However, even as this unfolded Thein Sein’s lead negotiator was announcing to journalists the goal of peace with all of Burma’s ethnic resistance groups within four years. His comments suggested that the continuing assault against the Kachin may not be indicative of government policy at all, but rather of troops on the ground failing to follow instructions from the centre. Some speculate that this could be due to communication difficulties and failure of orders to ‘trickle-down’. Others have raised the more ominous prospect of soldiers deliberately defying the ceasefire – potentially pointing to a rift between reformers at the top and hardliners on the front line.
The lack of clarity was heightened further still on Friday, when Mahn Nyein Maung, a prominent leader of the Karen resistance (incidentally also deported by the Chinese government) was handed a seventeen year jail sentence on the meaningless charge of ‘unlawful association’. By sending him to join the 1546 political prisoners still languishing in Burma’s notorious jails, the government has demonstrated a continued hostility to the Karen people at the very time it is purporting to be engaging with them.

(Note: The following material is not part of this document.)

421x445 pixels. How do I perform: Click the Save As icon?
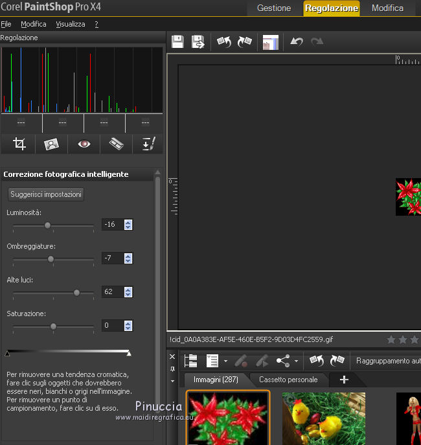tap(198, 42)
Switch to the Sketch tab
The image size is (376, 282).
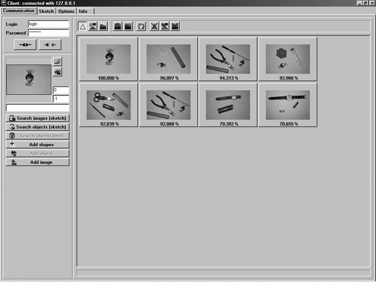46,11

Overall, the only certainty is that at least some elements of the government want no progress and wish to continue various campaigns of ethnic cleansing that have blighted Burma for more than fifty years. Whether Thein Sein is included in that group remains to be seen, but either way the plight of ethnic minorities must be a priority for William Hague during his visit next month and for the entire international community in its engagement.